С награждением его орденом Св. Владимира VI степени, получил право, по действовавшим в то время законам, на потомственное дворянство. Кроме орденов Павел Маркович был награжден темно-бронзовой медалью в память войны 1853-1856 г.г.
Будучи начальником отделения Казенной Палаты Павел Маркович часто (1882-1893 гг.) исполнял обязанности управляющего Палатой. Службу, согласно прошения, оставил 1 января 1894 года по болезни, с мундиром и пенсией.
"Покойный Павел Маркович был не только "служака", но его нельзя не считать и общественным деятелем. Он, например, явился инициатором организации сберегательной кассы чиновников ведомства Пермской Казенной Палаты, от которой был возложен венок на его гроб. Затем, нельзя не отметить, что покойный был в числе учредителей Пермского Общества Взаимного Кредита и прекратившего свое существование Пермского Общества Потребителей.
Далее, мы хотим напомнить о последних годах жизни Павла Марковича в селе Кольцовском. Начал он свою деятельность в селе в скромной роли учителя церковно-приходской школы, а затем, когда по настоянию докторов, принужден был отказаться от этого, был избран попечителем этой школы. Не удовлетворяясь этим и не обращая внимание на свою болезнь, он искал приложения своих последних сил: он основал (будучи председателем) и довел в три года до тысячного оборота собравшийся грошами капитал церковно-приходского Попечительства при церкви села, выстроил помещение для стекающихся со всех концов богомольцев в день 11 июля, лавки для торговцев и (будучи церковным старостой) не дождавшись даже разрешения, рискнул на свой страх фундаментально ремонтировать церковь в самом селе Кольцове, глава которой, между прочим, оказалась совсем обветшавшей.

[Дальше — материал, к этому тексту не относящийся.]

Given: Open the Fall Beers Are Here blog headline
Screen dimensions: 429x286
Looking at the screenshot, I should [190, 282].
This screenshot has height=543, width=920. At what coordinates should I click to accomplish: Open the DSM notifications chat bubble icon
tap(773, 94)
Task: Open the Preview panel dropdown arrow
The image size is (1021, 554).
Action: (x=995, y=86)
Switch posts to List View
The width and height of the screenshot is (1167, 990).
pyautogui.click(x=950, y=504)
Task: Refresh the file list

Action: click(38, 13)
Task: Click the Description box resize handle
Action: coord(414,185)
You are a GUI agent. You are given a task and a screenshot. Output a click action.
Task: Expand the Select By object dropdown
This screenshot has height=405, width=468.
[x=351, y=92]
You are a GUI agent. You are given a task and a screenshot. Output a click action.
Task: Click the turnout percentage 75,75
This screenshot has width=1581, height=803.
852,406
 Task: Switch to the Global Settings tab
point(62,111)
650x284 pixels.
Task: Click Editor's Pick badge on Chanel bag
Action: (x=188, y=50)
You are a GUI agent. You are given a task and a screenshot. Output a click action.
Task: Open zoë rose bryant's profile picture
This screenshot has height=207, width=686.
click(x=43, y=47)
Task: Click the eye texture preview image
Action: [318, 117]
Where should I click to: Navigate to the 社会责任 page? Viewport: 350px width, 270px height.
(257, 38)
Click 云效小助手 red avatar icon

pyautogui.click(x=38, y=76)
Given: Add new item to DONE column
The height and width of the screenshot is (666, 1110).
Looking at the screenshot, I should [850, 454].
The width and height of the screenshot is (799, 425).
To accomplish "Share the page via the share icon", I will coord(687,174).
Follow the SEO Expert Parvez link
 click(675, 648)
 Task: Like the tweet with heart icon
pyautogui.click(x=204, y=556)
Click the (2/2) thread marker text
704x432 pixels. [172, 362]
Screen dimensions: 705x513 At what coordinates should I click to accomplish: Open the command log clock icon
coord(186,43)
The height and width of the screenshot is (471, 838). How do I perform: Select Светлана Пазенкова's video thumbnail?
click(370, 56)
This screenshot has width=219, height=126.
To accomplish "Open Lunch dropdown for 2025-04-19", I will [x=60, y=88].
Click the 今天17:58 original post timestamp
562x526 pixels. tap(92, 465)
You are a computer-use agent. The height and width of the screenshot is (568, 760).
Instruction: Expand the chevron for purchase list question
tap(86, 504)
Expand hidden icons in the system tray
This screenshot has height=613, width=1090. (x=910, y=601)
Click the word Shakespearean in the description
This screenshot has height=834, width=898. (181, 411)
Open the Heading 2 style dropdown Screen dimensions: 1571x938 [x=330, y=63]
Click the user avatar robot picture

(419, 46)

Церковь "на пещере", "ключик" и часовня у церкви в самом селе были ремонтированы им же.
Больной, не имея сил дойти до церкви, отстоящей от его квартиры не далее 50 саженей (чуть более 100 метров), покойный, на лошади, подъезжал к церкви, где его буквально выносили на руках, но он все-таки лично нес доверенные ему обязанности церковного старосты до тех пор, пока не потерял способности вставать с постели.
Будем надеяться, что память о покойном сохранится в простом народе, которому он служил, не жалея жизни, свои последние годы. И что этот простой народ, отзывавшийся о Павле Марковиче как о "благодетеле", и почивший прах его проводами до города, сам скажет о нем правдивое слово".